[Opening Recorded information section]

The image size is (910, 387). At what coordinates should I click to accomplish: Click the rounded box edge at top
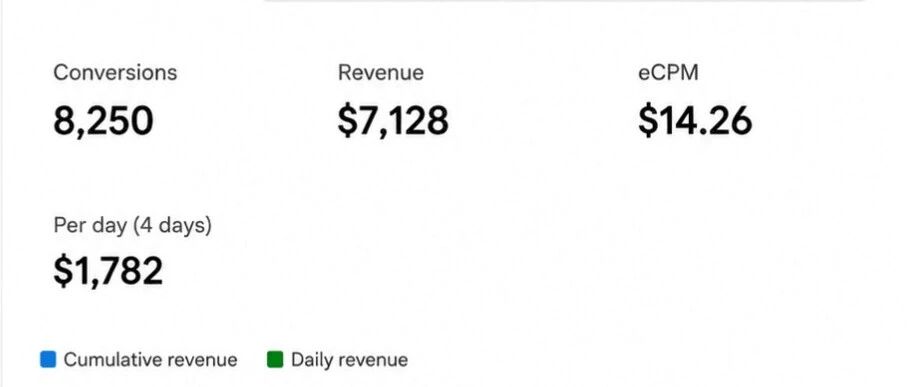(566, 1)
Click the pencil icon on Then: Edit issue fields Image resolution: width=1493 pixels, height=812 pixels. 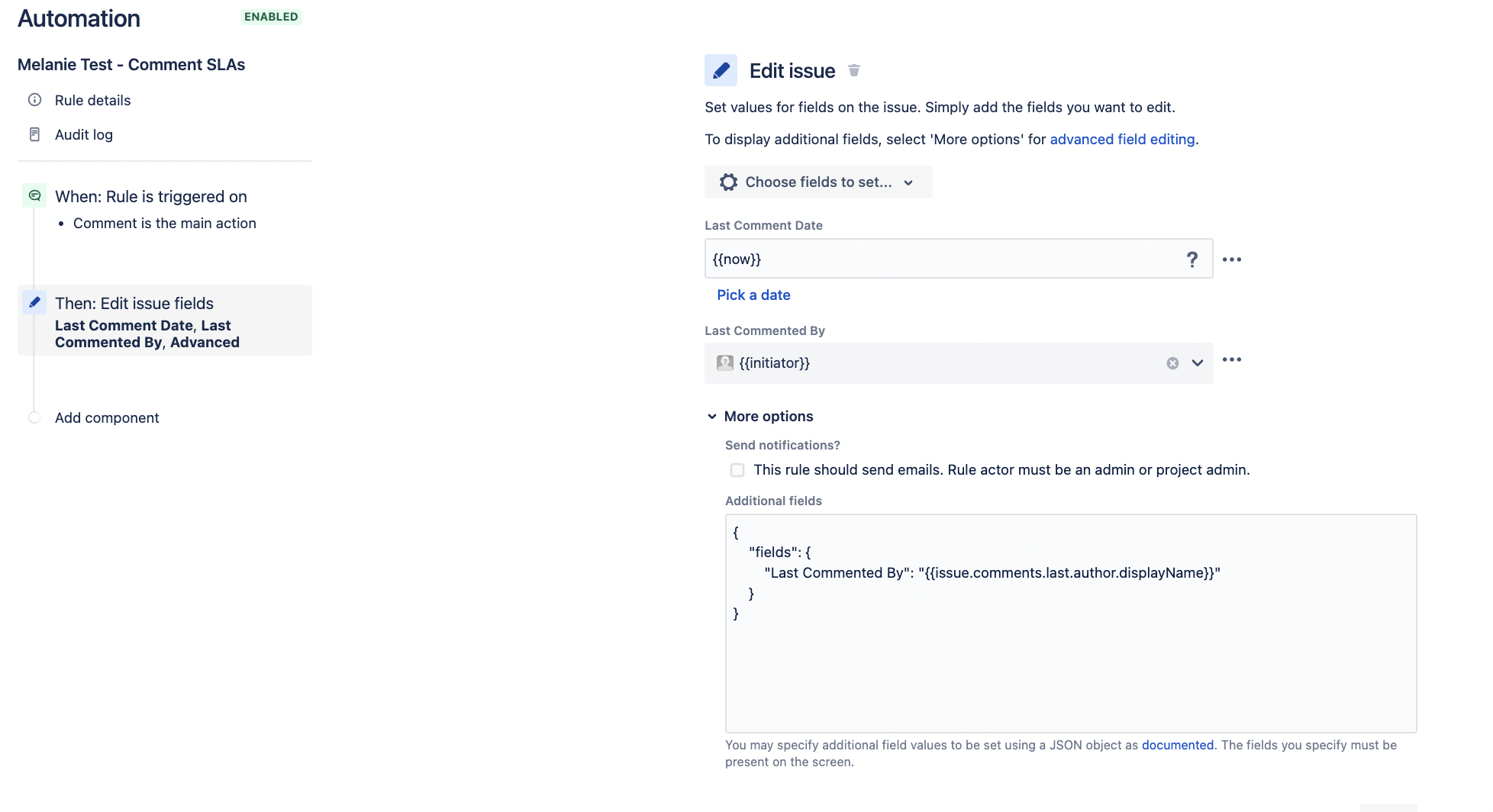click(x=34, y=302)
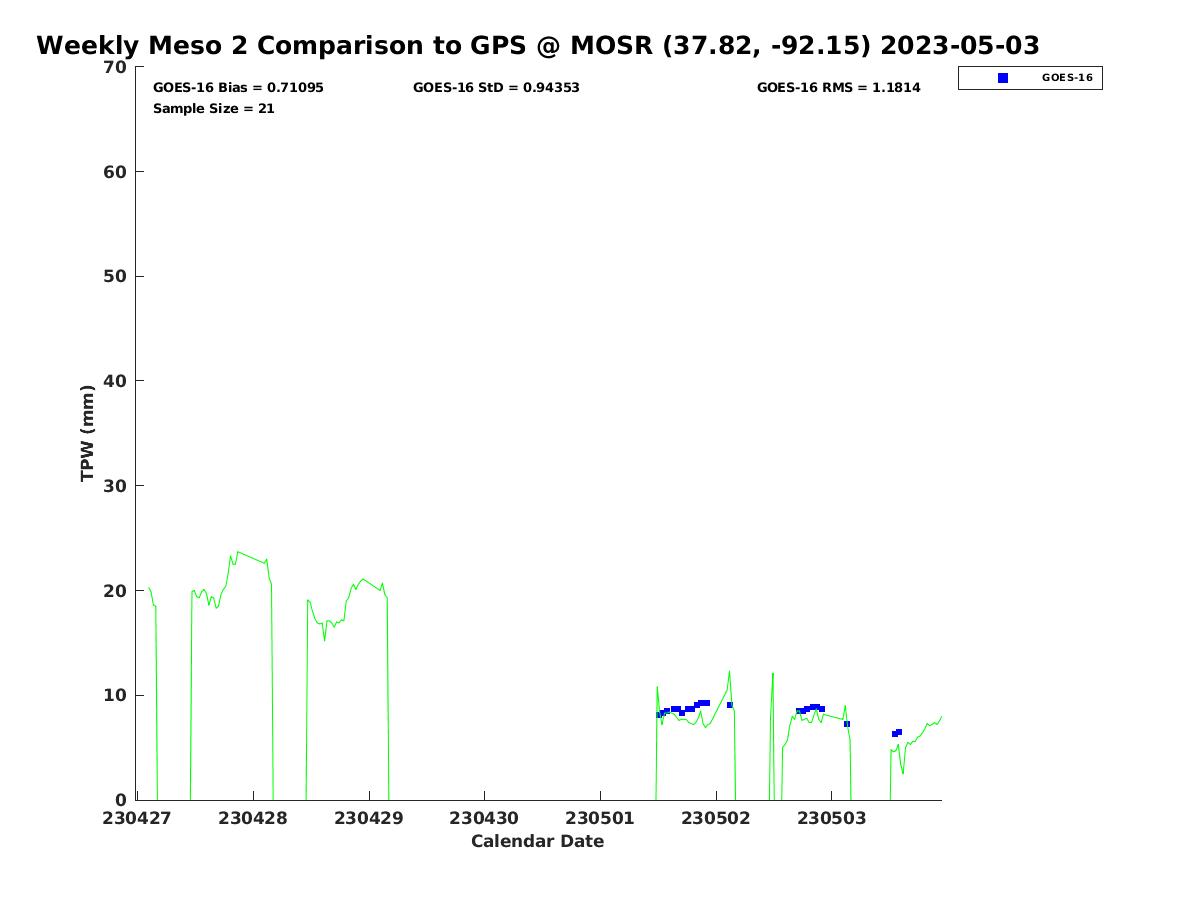Select the 40 y-axis tick label
Viewport: 1200px width, 900px height.
click(x=116, y=381)
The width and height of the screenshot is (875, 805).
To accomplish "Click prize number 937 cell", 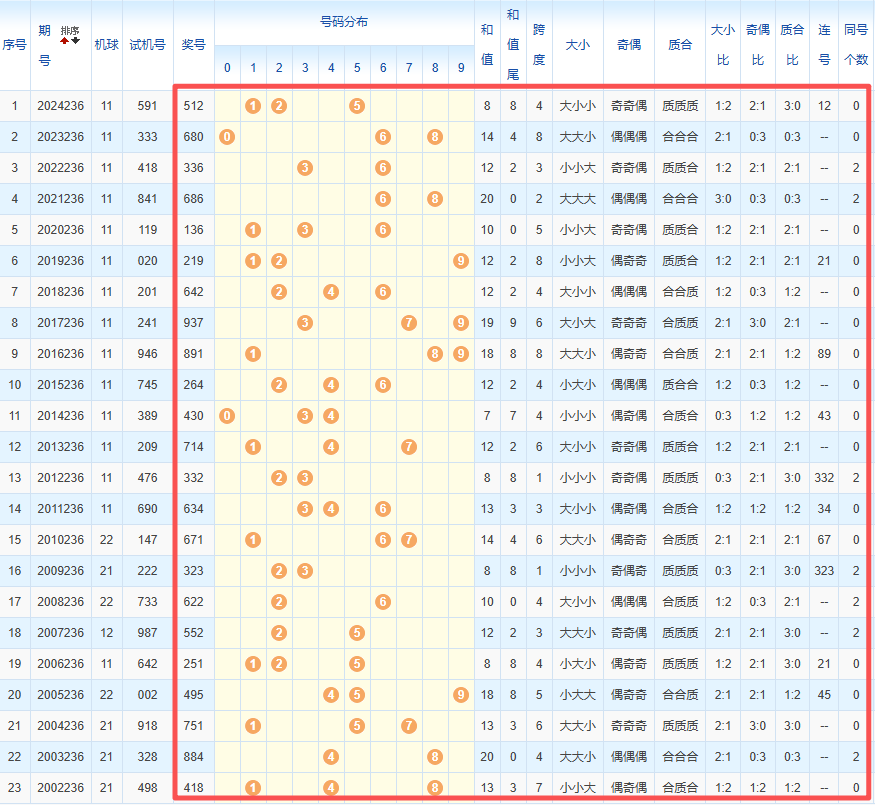I will 194,323.
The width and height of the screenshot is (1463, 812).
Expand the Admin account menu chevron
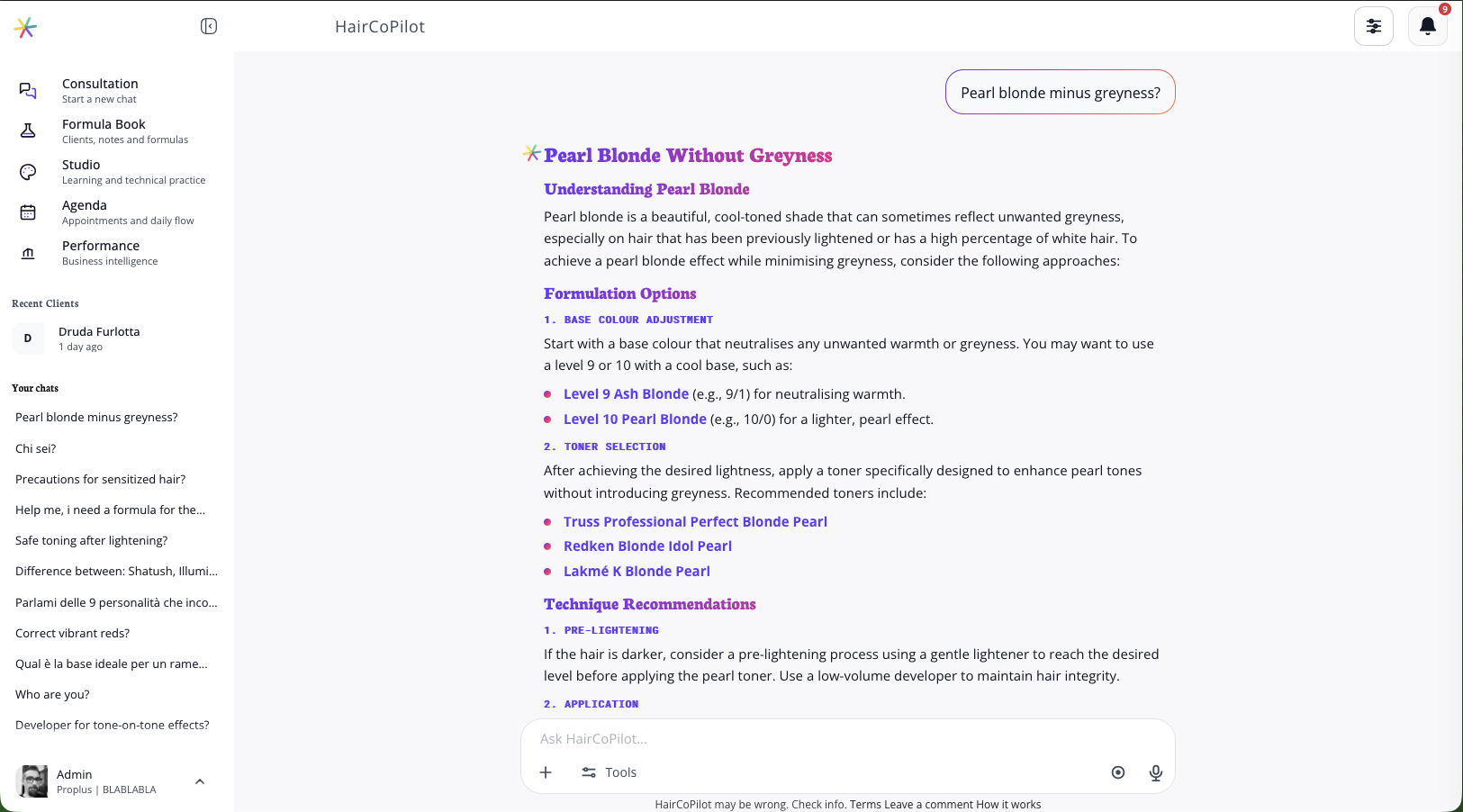200,781
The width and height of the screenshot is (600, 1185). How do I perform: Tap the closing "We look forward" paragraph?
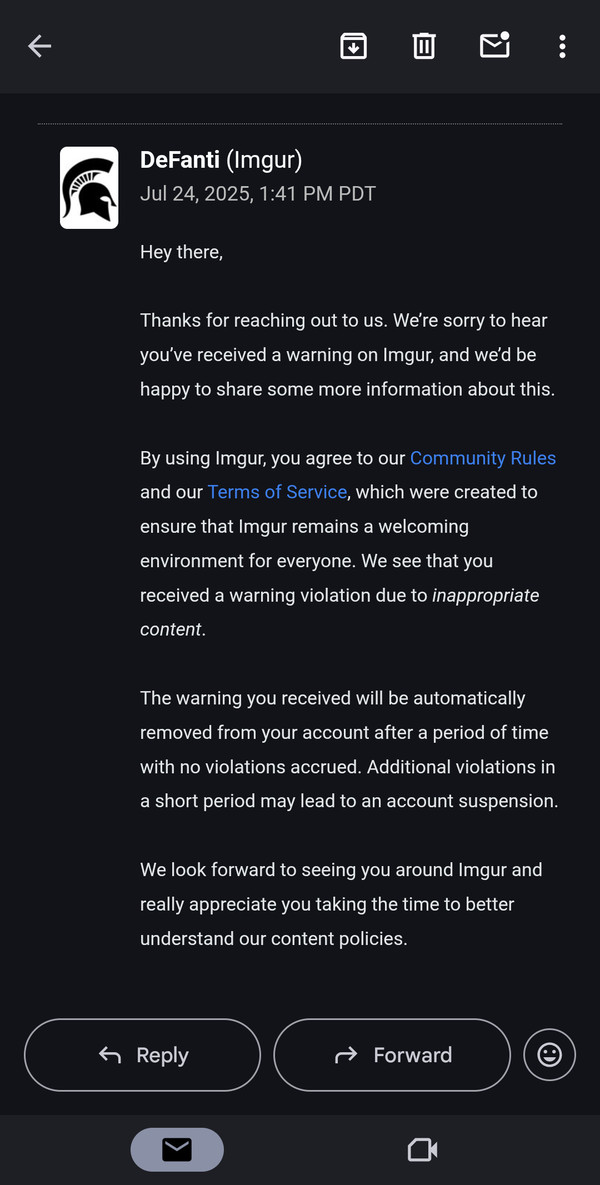coord(342,905)
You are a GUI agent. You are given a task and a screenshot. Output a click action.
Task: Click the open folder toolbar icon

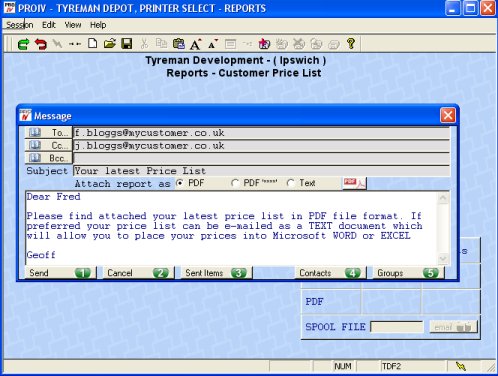[110, 44]
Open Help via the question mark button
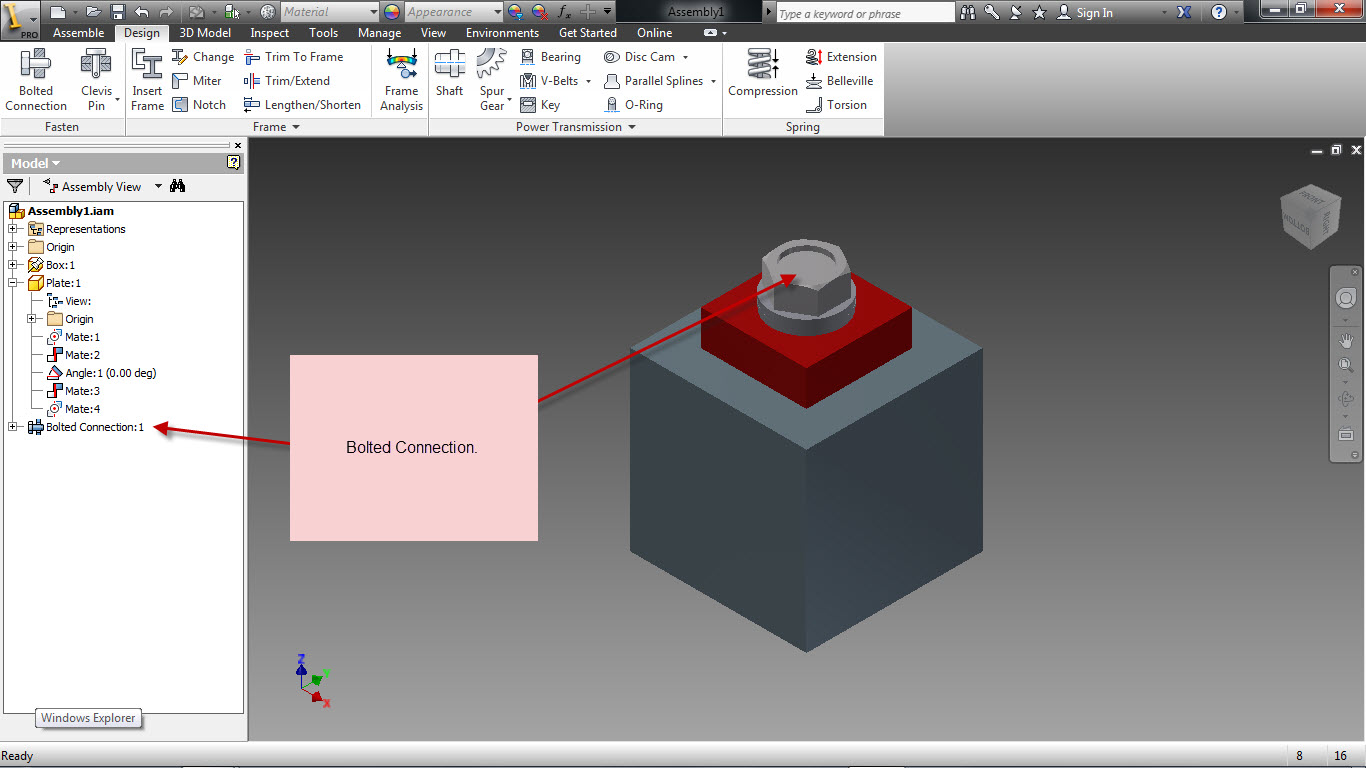The image size is (1366, 768). coord(1219,14)

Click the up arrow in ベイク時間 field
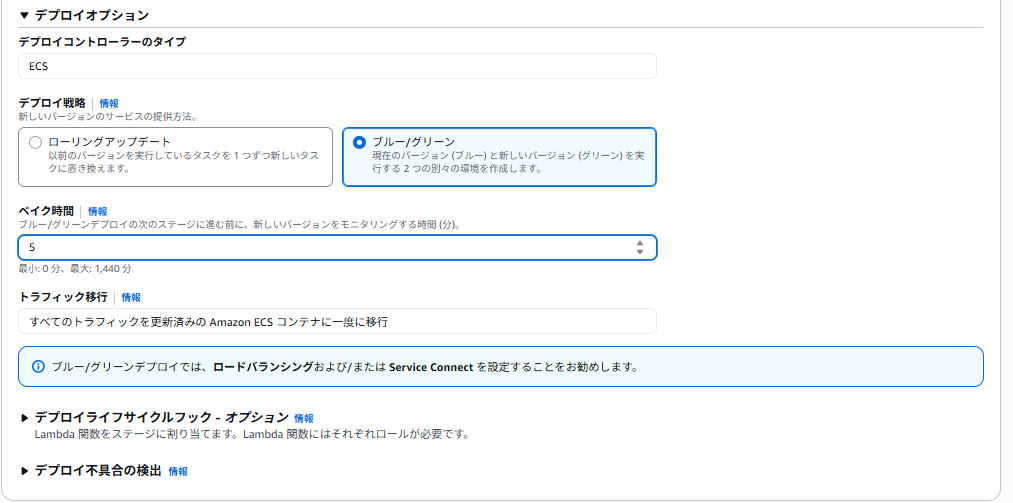point(640,242)
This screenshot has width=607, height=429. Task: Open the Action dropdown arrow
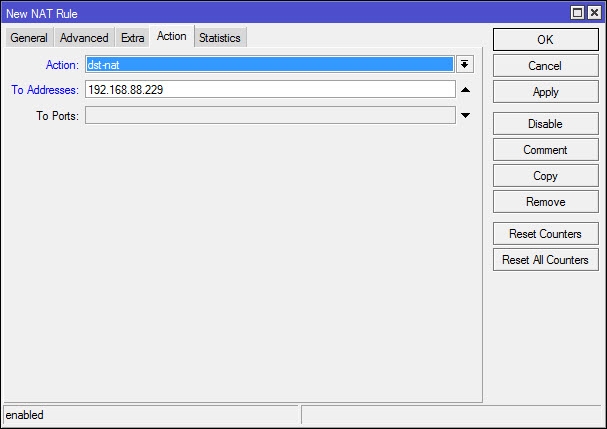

[Closing Recorded information section]

#### Exercise goal
Once the line holding "Click the up arrow in ベイク時間 field" is found, set down that line and every line after it, exactly, through the last line of the records above, omitting pictures.

#### Task answer
Click the up arrow in ベイク時間 field
point(640,242)
This screenshot has width=607, height=429. Task: Open the Action dropdown arrow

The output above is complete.